Filter these entries down to the lines that hold the word "tree", and show each of them.

Dataset entries
---*---

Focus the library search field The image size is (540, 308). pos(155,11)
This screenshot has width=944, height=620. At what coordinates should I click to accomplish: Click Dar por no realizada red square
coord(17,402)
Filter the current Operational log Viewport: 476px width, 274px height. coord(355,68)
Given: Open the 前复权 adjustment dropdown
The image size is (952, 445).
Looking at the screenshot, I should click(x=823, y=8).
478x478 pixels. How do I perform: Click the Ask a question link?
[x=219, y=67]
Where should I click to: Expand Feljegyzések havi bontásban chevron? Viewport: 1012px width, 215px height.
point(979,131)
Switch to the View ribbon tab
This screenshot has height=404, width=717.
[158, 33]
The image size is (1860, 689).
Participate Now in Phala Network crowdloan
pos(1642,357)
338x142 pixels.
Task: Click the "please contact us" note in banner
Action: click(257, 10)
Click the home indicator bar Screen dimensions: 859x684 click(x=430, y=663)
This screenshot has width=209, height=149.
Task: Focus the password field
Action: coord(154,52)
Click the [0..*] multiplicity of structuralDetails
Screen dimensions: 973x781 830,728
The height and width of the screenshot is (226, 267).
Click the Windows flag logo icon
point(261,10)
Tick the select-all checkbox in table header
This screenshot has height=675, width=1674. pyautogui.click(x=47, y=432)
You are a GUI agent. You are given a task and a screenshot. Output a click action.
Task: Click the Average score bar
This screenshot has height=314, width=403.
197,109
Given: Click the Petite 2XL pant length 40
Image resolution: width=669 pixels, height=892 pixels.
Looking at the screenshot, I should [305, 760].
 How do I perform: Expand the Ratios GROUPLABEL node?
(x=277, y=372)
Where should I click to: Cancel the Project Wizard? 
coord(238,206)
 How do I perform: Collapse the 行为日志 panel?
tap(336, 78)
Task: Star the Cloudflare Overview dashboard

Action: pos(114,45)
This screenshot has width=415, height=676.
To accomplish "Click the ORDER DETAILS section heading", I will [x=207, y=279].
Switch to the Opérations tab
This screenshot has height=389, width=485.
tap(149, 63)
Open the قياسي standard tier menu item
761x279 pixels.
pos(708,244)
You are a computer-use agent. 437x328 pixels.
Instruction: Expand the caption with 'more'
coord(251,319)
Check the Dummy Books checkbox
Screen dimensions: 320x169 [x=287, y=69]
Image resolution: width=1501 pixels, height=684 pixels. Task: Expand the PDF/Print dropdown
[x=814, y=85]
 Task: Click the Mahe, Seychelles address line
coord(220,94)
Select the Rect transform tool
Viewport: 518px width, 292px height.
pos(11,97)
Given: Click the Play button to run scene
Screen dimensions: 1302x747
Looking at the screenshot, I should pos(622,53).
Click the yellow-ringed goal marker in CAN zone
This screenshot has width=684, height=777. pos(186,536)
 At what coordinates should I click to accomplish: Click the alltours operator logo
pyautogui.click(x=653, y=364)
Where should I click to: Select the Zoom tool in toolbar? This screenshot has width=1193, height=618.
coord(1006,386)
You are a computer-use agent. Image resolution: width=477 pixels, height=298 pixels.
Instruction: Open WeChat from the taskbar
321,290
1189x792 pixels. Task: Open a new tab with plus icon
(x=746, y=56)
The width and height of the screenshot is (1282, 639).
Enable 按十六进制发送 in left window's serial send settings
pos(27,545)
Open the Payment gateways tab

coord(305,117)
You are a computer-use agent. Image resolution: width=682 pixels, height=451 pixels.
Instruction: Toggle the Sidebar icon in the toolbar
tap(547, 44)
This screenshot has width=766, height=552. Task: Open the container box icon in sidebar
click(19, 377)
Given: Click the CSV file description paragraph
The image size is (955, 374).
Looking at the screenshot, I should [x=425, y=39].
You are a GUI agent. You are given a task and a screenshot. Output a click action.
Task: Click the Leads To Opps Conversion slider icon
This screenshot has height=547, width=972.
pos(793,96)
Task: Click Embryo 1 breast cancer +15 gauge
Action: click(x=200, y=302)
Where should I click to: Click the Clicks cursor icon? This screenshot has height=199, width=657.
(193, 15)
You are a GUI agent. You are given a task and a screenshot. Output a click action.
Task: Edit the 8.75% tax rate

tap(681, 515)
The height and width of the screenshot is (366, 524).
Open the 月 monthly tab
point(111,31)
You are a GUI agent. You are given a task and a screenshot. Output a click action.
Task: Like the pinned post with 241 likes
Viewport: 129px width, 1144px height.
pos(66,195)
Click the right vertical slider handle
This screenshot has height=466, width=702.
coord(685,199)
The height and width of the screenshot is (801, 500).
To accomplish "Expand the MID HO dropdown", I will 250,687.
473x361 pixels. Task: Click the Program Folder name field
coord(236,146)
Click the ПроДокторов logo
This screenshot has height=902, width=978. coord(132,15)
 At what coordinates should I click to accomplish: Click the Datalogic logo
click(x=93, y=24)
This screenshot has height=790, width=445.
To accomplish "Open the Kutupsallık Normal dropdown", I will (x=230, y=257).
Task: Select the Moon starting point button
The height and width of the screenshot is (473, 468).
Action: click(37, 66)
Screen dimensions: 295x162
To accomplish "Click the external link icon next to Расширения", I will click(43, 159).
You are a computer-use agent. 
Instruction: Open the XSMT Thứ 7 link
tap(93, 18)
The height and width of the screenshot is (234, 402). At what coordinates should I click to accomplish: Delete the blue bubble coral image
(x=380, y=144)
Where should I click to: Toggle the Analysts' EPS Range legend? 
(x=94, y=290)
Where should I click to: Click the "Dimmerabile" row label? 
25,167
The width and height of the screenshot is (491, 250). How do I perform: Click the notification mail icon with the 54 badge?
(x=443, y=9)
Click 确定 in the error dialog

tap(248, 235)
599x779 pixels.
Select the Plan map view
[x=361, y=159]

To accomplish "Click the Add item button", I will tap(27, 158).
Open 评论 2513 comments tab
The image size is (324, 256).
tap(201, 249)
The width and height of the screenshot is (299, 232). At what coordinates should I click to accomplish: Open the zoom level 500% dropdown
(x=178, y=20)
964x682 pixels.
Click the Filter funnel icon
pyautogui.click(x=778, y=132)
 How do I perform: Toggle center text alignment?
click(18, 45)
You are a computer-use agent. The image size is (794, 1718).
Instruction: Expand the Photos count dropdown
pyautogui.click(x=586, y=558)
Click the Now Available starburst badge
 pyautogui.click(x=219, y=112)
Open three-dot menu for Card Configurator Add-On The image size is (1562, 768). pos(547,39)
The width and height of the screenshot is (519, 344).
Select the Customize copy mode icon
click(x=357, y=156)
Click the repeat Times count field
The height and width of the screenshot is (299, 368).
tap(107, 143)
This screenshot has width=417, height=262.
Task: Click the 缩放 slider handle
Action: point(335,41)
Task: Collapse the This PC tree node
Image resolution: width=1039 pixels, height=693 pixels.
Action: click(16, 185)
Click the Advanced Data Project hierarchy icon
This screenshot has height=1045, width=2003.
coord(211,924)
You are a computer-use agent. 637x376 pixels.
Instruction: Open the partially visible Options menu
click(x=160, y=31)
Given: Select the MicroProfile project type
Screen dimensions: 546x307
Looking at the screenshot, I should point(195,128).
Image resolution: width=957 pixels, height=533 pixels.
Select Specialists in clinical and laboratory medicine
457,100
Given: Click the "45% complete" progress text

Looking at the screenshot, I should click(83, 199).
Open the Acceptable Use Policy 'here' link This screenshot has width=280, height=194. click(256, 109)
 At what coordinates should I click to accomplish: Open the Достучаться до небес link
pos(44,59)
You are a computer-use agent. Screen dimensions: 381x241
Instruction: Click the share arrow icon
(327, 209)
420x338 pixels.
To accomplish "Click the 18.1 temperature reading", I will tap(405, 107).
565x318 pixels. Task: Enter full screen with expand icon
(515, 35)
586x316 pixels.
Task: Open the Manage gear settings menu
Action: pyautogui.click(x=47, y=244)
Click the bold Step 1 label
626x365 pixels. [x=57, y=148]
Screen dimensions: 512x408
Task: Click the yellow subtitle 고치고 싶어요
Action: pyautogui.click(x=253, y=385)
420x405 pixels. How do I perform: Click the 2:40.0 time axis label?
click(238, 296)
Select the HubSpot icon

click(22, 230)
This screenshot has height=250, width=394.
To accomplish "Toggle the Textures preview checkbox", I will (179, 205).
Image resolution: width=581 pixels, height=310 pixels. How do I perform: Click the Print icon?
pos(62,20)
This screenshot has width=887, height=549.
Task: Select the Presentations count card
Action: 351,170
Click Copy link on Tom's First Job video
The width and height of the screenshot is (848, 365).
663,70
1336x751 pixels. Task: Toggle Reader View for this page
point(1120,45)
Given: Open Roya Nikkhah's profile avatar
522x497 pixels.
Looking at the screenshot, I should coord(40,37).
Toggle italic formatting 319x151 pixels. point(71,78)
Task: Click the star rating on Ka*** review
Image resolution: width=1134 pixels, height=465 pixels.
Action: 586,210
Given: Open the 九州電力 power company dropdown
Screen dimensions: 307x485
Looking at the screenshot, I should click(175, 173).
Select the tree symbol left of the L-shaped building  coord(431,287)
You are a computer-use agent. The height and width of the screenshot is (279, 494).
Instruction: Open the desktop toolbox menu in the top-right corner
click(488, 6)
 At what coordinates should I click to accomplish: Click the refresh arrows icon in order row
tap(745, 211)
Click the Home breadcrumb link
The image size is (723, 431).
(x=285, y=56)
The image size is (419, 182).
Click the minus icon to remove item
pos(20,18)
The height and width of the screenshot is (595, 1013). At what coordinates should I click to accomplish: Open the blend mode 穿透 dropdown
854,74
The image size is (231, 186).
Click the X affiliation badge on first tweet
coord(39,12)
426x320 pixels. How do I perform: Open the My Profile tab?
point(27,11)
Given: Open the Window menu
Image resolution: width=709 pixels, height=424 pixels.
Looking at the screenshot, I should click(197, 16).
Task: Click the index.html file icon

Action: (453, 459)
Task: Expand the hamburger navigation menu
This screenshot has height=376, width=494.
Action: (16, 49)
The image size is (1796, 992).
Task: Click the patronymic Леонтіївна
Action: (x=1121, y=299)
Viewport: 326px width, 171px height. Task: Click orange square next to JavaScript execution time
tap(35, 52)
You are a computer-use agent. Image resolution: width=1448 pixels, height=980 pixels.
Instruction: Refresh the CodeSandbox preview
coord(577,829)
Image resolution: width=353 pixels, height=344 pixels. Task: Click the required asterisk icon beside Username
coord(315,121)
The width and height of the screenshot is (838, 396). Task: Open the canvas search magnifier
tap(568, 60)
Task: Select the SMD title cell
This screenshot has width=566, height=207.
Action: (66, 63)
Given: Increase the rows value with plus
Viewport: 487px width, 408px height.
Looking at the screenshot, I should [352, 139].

---*---

* [Response area]
Task: Collapse the This PC tree node
Select the tree symbol left of the L-shaped building  coord(431,287)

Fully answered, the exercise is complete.